Discussion in 'Teaching overseas' started by retiredcodger, Mar 21, 2012.

  1. I have to say that I have always been a little intrigued and amused by
    these forums having been a quiet reader of them over the last few years.


    However I am now quite tired if those usual complainers and
    cynical whiners who lie and mock and disparage those who, surely, these
    forums should be helping and championing. Yes I could just turn over
    and give it up to those who bully, sneer and name call but today, not.

    I
    was genuinely intrigued by this latest thread about A Teacher Overseas
    manly because my daughter is one and she is forever going on about all
    the issues raised in this book. Having listened to her
    over the last two years I bought it. I would say this little publication should serve as a
    salutary lesson to anyone thinking of practising teaching abroad.
    Furthermore I don't think it would be a bad thing to be given to all parents who are
    considering educating their children in any expatriate community.

    Whilst
    much of what this book says seems quite tongue in cheek I believe the
    author had a serious message which should be heeded by anyone involved
    with international schools, most particularly those who appoint
    Headmasters, be they governors or school owners.
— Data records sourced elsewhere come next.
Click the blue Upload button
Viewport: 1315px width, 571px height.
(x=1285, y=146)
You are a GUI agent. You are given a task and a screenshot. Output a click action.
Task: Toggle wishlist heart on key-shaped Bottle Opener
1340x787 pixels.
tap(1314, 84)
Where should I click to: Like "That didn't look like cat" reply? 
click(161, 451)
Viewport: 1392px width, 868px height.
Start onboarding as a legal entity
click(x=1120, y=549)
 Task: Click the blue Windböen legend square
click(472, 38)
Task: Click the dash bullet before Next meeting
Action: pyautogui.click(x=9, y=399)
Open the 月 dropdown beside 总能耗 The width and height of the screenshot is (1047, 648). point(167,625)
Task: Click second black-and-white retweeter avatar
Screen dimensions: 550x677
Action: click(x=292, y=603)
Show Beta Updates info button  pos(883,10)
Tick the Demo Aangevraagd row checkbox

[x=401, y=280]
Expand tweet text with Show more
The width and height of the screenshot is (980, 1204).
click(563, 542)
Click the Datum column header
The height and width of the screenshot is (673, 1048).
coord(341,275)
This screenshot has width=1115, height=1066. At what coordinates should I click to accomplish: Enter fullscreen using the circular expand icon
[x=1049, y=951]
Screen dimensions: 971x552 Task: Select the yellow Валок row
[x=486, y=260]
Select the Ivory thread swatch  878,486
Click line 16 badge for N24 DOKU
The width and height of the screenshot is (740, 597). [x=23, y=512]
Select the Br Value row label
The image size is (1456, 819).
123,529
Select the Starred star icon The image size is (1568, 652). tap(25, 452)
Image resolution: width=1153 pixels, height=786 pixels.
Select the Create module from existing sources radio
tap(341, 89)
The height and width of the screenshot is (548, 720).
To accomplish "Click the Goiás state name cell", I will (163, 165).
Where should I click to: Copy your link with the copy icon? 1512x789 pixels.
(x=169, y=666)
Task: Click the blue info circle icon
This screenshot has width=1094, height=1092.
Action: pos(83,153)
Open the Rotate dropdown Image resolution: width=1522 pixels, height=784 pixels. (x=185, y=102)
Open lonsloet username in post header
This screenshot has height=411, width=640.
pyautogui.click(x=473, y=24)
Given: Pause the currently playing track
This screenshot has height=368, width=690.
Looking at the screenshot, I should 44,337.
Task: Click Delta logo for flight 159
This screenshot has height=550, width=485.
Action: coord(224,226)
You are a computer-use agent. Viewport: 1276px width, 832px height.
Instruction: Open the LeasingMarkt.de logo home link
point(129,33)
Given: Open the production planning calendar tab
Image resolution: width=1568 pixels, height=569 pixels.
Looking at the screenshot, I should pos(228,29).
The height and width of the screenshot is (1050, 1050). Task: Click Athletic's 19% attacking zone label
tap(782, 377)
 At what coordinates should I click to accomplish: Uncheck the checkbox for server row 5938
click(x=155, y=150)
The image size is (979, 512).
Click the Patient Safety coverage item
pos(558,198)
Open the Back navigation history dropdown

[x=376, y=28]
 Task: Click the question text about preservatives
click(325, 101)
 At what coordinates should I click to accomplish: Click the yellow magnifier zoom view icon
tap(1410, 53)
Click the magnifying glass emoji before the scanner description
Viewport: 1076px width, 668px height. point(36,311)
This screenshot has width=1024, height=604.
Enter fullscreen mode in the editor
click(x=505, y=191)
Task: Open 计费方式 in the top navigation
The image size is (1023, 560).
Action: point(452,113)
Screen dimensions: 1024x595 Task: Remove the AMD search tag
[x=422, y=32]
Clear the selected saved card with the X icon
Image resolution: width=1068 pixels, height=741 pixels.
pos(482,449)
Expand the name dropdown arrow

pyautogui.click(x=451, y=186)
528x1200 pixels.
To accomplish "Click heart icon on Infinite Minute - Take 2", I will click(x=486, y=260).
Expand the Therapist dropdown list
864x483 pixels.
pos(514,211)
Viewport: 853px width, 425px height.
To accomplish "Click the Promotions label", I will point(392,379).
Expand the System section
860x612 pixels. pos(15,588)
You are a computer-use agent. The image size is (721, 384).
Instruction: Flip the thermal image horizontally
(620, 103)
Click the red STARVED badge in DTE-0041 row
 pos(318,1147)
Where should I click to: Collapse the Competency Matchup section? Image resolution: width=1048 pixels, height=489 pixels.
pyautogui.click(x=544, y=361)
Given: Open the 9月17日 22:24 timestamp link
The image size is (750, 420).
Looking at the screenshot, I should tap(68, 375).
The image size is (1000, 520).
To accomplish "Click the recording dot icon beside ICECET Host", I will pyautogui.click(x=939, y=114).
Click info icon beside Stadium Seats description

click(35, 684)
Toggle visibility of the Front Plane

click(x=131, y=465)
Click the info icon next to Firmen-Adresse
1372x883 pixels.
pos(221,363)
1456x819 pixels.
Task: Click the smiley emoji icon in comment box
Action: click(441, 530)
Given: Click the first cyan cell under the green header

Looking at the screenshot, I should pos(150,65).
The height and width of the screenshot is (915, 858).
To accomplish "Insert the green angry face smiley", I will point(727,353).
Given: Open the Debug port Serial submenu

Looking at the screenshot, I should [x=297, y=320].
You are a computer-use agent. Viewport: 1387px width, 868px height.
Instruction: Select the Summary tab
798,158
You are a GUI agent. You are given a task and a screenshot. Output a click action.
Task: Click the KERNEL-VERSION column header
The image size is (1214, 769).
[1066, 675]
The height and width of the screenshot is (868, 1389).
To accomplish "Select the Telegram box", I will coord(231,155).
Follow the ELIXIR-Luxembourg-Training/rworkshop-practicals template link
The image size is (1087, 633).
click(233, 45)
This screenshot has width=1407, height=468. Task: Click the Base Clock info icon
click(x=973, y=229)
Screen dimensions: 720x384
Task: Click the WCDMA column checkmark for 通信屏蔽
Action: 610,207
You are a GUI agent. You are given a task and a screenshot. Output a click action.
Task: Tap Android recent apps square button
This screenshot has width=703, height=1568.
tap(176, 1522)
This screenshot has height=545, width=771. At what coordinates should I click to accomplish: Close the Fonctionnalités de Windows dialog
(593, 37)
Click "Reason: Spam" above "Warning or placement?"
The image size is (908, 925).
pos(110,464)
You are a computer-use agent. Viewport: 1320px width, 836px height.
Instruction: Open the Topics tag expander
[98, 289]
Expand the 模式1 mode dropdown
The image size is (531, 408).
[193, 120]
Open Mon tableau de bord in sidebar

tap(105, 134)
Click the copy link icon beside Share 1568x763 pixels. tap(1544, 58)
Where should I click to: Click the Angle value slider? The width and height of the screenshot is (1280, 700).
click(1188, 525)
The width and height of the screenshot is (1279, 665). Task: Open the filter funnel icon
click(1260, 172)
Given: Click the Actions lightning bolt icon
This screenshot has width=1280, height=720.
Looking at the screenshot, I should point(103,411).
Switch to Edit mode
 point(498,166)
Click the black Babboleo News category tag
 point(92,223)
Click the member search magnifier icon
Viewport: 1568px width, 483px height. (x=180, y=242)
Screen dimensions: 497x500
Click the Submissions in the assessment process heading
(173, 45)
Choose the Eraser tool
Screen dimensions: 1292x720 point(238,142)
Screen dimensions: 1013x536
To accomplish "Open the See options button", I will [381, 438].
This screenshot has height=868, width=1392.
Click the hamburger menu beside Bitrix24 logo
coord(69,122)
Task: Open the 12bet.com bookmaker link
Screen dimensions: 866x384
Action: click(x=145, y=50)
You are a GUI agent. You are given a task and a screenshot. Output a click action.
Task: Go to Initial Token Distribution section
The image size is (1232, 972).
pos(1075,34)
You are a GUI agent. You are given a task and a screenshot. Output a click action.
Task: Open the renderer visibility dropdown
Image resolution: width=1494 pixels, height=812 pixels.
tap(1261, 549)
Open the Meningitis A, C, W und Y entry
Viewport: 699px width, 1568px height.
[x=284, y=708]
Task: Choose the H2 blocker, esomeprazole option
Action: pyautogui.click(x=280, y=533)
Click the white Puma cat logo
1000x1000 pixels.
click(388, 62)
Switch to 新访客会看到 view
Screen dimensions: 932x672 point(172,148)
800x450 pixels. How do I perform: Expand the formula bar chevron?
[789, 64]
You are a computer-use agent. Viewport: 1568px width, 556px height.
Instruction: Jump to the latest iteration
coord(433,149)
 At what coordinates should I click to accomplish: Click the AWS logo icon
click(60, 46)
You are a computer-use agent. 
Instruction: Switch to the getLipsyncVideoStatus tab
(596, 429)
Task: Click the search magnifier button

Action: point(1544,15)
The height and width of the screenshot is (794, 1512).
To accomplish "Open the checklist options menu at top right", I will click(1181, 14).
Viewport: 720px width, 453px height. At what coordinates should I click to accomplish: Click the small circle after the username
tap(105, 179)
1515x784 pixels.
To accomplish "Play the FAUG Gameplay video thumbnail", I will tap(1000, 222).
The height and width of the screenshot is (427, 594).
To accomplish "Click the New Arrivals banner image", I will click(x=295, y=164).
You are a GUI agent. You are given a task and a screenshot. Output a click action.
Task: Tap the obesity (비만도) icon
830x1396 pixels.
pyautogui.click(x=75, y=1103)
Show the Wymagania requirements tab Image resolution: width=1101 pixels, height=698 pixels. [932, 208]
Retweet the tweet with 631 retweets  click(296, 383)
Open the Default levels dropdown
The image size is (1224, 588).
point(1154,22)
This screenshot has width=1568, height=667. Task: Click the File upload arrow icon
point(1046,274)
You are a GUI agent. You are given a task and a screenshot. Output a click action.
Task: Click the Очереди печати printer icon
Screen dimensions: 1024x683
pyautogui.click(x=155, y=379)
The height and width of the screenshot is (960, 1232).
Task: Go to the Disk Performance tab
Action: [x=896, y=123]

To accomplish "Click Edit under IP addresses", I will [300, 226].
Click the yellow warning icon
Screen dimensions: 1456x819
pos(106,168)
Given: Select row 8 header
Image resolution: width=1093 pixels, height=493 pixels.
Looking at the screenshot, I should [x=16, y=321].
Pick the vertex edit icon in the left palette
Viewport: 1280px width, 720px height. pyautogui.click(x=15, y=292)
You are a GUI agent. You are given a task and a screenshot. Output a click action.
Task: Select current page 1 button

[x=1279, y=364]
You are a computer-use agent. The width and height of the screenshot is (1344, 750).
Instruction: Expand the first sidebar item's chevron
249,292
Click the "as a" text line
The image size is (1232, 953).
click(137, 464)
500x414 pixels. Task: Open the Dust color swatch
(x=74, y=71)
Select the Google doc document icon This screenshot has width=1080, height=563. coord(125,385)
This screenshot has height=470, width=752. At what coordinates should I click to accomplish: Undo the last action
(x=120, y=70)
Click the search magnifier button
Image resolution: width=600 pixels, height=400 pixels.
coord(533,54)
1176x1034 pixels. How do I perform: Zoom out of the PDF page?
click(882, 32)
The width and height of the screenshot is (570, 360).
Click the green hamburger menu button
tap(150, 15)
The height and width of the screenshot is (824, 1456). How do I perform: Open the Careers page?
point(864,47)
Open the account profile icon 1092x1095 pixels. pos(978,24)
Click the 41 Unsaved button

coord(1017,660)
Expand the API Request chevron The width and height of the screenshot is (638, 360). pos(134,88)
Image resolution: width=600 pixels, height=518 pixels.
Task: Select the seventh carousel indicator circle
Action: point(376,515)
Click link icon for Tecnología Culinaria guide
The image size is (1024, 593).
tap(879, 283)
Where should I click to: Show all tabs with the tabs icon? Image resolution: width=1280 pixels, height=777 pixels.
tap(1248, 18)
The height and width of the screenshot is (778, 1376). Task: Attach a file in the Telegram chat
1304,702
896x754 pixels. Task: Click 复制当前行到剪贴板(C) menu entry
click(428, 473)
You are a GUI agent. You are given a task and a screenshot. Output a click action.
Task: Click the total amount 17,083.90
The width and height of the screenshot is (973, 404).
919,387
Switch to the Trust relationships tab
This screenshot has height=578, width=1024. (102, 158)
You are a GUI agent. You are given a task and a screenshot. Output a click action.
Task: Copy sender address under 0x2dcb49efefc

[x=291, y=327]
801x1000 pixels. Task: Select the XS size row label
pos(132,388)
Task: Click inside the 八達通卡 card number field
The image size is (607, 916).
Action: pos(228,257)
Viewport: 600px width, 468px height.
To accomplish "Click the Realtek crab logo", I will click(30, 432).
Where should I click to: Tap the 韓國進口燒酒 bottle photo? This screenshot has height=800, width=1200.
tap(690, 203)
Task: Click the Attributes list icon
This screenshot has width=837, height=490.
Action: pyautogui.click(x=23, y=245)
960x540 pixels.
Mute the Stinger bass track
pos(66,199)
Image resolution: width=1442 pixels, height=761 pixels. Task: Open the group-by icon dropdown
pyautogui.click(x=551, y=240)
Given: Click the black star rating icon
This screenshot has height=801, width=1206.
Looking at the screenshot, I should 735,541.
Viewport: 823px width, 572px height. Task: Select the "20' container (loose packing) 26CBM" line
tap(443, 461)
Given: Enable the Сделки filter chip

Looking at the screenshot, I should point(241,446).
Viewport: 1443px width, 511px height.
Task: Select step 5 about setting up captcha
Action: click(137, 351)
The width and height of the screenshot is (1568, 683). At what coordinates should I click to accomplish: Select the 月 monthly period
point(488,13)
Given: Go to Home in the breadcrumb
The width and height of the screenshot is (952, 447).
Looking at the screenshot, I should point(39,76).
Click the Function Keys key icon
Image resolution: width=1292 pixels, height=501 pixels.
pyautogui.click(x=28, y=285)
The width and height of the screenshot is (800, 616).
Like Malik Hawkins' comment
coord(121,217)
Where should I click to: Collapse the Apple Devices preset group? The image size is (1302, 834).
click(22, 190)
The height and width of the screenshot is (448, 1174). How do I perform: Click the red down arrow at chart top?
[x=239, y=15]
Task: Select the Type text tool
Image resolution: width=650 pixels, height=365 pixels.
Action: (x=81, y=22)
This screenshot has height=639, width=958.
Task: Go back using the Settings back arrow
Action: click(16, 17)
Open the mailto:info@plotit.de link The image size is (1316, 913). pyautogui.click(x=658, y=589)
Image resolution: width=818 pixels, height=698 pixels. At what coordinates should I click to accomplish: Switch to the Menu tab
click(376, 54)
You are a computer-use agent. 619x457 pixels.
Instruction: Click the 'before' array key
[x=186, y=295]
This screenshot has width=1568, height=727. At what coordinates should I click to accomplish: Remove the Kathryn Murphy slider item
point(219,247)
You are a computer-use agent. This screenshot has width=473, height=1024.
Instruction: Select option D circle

    I would be very keen to know if there is any other
    publication out there which times close to informing teachers and
    parents what education is really like in international schools.

    Personally I applaud the honest and straightforward manner in which this book is presented. Especially in its epilogue.
     
  2. I have to say that I have always been a little intrigued and amused by
    these forums having been a quiet reader of them over the last few years.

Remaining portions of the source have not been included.